Decision No. 3, in which Person Z, who owns a Persian show cat, was held not liable when the feline streaked through a neighbor’s kitchen to get a snack of milk she was leaving for him, and startled the neighbor, who dropped the milk on, and ruined, her new alligator-skin briefcase.

Your professor says, “Now, here we have three decisions from the same court, decided the same year, in which one pet owner was held liable and two were not for the acts of their pets. How do you explain these apparently contradictory decisions? How do you synthesize them?”

Let’s get some perspective. What do we have to start with? A rule that seems to deal with an owner’s liability for the acts of his cat. You try the following on for size:

One is liable for his cat’s actions when the cat damages shoes, but not briefcases and fish.

Yes, this is true, but you’re understandably afraid to offer this thought out loud in class. So you try again:

Owners’ cats can do whatever they want to live animals, but not to animals made into accessories.

Alas, the budding lawyer in you isn’t quite satisfied. You try again:

One will be liable for the acts of kittens but not full-grown cats.

This smacks of discrimination. Not very likely either. Let’s go back to the facts and review the decisions again. In Decision 1, Teddy R’s owner let him run loose, and the accident occurred on the neighbor’s property.

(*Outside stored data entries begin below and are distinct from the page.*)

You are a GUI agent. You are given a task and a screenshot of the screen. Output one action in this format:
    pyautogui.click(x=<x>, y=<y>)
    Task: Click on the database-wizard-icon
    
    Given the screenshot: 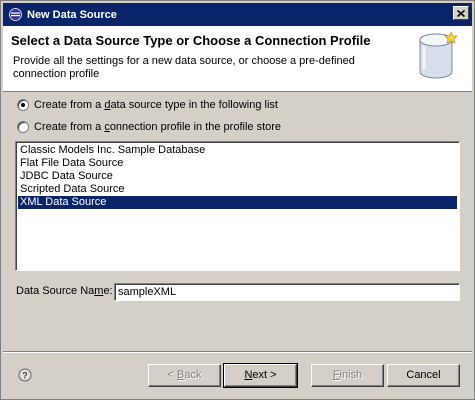 What is the action you would take?
    pyautogui.click(x=438, y=55)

But in the second case, the fish owner had brought the fish bowl over to Y so that Y would fish-sit while the neighbor was on vacation. The neighbor knew full well of Scarface’s appetite for fish.

So you formulate this rule, which covers the first two decisions:

A cat or kitten owner will be liable for the harm caused by the animal if the owner lets the animal run free on another’s property, but not if the harm is caused on the animal owner’s property to someone who knew the destructive nature of the animal.

That leaves us with Decision 3. The facts show the accident happened on the neighbor’s property and Z let Ike run free, yet the neighbor was unable to recover damages from Z. Our rule doesn’t seem to fit. What small fact is there that might be significant? Ah. In this case, the neighbor with the briefcase fed Ike milk in her home. She therefore invited the offending cat onto her premises.

This then is the rule:

A cat or kitten owner will be liable for the harm caused by his or her animal if the owner lets the animal run free, but not

  1. if the harm is caused on the owner’s property to those who know of the destructive nature of the animal, or
  2. if the harm is caused to those who willingly invite the animal onto their own property.

Synthesizing can be a lot of work but it is necessary for both law school and law practice, when you are daily confronted with seemingly contradictory cases.

By the way, don’t despair if you find just as you finish synthesizing the last case a tiny footnote in your casebook that states: “In response to pressure from insurance companies, all states have not passed the Uniform Limitation on Cat Liability Act, which now regulates the subject and has rendered all of the foregoing cases moot.” Such is the nature of law.